(Data items)

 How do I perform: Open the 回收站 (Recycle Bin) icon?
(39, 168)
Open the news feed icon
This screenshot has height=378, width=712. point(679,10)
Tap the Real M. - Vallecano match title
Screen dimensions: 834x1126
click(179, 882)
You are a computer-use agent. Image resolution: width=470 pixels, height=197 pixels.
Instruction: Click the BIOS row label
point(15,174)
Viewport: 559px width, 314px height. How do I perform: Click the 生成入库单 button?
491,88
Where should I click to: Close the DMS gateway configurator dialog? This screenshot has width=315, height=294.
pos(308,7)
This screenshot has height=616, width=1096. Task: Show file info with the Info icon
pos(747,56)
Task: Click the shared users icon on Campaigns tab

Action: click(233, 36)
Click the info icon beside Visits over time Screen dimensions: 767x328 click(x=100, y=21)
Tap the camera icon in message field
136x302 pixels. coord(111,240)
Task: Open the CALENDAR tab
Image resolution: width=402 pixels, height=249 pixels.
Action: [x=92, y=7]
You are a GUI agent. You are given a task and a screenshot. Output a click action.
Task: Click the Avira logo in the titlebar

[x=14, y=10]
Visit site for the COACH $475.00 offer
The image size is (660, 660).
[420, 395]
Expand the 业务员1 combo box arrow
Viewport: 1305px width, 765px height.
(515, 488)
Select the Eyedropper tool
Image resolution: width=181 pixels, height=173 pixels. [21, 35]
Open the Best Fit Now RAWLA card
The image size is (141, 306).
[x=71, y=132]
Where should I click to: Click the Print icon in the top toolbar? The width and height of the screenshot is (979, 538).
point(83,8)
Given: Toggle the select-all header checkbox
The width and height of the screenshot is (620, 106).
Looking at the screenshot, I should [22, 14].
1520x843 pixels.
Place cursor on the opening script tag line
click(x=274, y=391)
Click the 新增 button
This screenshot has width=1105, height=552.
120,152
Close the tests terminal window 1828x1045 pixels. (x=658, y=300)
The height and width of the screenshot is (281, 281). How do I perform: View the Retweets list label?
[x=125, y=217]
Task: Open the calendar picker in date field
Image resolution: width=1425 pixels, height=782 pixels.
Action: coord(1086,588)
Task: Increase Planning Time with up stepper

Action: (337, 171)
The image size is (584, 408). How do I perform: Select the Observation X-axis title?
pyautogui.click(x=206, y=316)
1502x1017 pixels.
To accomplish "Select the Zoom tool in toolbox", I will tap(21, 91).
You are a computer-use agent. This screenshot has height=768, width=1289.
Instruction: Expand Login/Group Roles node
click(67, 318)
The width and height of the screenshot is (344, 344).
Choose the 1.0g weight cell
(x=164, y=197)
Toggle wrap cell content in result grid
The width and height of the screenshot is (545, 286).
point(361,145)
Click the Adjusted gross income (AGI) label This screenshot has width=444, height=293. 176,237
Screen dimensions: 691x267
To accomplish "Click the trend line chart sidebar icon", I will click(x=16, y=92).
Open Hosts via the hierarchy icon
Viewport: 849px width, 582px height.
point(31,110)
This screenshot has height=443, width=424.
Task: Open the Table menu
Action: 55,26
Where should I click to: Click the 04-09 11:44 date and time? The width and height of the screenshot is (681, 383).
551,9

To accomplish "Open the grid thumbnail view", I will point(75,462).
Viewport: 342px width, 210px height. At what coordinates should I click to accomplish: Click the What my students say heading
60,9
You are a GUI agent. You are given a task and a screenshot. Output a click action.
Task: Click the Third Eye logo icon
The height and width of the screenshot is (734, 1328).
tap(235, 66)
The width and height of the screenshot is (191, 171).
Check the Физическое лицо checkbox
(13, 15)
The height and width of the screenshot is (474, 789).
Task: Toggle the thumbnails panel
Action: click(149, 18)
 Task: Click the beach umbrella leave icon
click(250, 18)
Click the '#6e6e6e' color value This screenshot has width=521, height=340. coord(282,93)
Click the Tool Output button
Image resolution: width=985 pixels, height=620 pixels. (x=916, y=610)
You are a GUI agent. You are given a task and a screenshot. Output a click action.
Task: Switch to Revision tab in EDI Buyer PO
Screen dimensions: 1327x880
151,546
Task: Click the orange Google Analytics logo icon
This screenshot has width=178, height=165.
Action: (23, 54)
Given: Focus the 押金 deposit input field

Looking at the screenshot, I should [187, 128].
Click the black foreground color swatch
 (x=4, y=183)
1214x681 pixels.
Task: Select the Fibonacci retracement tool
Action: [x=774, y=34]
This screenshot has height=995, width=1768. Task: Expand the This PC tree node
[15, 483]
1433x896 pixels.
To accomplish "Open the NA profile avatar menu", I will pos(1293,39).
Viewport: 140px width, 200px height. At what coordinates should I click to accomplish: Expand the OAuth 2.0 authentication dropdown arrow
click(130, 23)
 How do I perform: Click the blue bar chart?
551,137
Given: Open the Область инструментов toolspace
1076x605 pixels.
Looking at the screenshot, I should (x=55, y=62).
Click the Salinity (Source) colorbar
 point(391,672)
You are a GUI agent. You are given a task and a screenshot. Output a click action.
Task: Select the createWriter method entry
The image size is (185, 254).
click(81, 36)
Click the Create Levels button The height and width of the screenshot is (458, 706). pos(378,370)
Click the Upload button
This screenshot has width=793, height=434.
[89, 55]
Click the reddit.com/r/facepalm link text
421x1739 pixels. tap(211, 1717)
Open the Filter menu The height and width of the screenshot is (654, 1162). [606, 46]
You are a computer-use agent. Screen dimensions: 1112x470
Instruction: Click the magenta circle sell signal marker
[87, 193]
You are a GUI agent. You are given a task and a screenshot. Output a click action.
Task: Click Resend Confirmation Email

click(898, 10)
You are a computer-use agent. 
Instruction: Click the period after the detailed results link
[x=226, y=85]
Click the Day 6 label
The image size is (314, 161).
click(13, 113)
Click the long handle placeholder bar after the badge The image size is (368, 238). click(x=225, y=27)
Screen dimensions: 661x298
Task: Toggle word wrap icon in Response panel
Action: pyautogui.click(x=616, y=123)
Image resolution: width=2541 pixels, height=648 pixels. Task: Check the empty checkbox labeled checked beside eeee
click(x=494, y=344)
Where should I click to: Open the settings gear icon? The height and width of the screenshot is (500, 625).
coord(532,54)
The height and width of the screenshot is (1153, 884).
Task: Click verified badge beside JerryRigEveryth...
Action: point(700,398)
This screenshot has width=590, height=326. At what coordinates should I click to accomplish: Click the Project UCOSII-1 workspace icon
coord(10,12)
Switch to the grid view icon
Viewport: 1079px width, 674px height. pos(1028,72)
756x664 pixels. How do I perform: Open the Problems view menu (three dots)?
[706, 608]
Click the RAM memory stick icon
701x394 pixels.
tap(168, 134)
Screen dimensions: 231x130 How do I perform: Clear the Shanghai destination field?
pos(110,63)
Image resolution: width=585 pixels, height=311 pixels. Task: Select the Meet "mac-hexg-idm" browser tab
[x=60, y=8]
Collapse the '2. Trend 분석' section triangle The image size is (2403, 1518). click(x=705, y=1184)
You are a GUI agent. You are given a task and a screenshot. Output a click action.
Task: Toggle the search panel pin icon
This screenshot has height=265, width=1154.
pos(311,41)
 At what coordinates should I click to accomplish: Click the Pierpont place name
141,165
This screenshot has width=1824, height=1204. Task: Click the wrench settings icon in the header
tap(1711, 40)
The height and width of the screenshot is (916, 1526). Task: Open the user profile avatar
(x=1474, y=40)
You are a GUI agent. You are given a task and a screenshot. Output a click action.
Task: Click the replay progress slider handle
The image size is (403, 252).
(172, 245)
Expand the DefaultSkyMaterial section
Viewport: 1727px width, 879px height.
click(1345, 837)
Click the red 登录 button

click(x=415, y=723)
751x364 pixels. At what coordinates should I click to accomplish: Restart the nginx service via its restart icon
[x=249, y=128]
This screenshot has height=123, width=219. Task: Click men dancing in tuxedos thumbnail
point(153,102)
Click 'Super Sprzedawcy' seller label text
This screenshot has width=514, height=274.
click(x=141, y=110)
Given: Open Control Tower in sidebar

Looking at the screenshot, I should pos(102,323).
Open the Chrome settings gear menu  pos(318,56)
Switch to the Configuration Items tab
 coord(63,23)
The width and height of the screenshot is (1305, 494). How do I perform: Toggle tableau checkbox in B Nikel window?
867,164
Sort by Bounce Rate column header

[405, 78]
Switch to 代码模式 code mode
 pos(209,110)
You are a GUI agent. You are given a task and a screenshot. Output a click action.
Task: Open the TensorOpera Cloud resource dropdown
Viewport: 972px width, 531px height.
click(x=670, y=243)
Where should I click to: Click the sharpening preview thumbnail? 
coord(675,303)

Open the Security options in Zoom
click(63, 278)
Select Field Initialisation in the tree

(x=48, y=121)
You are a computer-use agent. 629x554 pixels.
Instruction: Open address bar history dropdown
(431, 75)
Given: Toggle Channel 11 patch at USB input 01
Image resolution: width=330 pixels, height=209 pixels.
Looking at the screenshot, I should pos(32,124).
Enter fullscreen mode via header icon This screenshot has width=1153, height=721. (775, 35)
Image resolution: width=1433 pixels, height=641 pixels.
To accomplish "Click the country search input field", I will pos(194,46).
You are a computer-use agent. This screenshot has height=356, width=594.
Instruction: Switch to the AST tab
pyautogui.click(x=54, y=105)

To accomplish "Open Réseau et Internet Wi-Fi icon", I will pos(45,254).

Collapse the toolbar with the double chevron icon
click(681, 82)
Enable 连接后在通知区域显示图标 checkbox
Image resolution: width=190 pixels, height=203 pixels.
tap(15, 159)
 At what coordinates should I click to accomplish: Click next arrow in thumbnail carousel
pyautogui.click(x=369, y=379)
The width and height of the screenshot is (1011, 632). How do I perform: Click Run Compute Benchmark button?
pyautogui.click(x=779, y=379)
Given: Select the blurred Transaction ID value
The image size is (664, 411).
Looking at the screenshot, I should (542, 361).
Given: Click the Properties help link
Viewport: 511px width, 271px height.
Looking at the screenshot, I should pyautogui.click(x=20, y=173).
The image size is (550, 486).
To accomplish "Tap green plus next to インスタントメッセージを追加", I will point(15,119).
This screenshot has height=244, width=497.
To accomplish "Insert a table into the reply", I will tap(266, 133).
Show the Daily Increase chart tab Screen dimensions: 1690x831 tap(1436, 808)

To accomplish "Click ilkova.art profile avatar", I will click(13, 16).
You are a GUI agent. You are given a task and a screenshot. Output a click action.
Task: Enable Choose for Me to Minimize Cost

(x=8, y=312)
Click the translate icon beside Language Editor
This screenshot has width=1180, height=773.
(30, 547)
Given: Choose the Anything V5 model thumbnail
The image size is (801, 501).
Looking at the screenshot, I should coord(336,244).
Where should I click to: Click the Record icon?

● **WHAT IS REQUIRED**
Could you return the entries above word for word, starting at the line containing "Open the Chrome" and ending at the line containing "Show the Daily", with both of those lines included?

● **EXPECTED ANSWER**
Open the Chrome settings gear menu  pos(318,56)
Switch to the Configuration Items tab
 coord(63,23)
The width and height of the screenshot is (1305, 494). How do I perform: Toggle tableau checkbox in B Nikel window?
867,164
Sort by Bounce Rate column header

[405, 78]
Switch to 代码模式 code mode
 pos(209,110)
You are a GUI agent. You are given a task and a screenshot. Output a click action.
Task: Open the TensorOpera Cloud resource dropdown
Viewport: 972px width, 531px height.
click(x=670, y=243)
Where should I click to: Click the sharpening preview thumbnail? 
coord(675,303)

Open the Security options in Zoom
click(63, 278)
Select Field Initialisation in the tree

(x=48, y=121)
You are a computer-use agent. 629x554 pixels.
Instruction: Open address bar history dropdown
(431, 75)
Given: Toggle Channel 11 patch at USB input 01
Image resolution: width=330 pixels, height=209 pixels.
Looking at the screenshot, I should pos(32,124).
Enter fullscreen mode via header icon This screenshot has width=1153, height=721. (775, 35)
Image resolution: width=1433 pixels, height=641 pixels.
To accomplish "Click the country search input field", I will pos(194,46).
You are a computer-use agent. This screenshot has height=356, width=594.
Instruction: Switch to the AST tab
pyautogui.click(x=54, y=105)

To accomplish "Open Réseau et Internet Wi-Fi icon", I will pos(45,254).

Collapse the toolbar with the double chevron icon
click(681, 82)
Enable 连接后在通知区域显示图标 checkbox
Image resolution: width=190 pixels, height=203 pixels.
tap(15, 159)
 At what coordinates should I click to accomplish: Click next arrow in thumbnail carousel
pyautogui.click(x=369, y=379)
The width and height of the screenshot is (1011, 632). How do I perform: Click Run Compute Benchmark button?
pyautogui.click(x=779, y=379)
Given: Select the blurred Transaction ID value
The image size is (664, 411).
Looking at the screenshot, I should (542, 361).
Given: Click the Properties help link
Viewport: 511px width, 271px height.
Looking at the screenshot, I should pyautogui.click(x=20, y=173).
The image size is (550, 486).
To accomplish "Tap green plus next to インスタントメッセージを追加", I will point(15,119).
This screenshot has height=244, width=497.
To accomplish "Insert a table into the reply", I will tap(266, 133).
Show the Daily Increase chart tab Screen dimensions: 1690x831 tap(1436, 808)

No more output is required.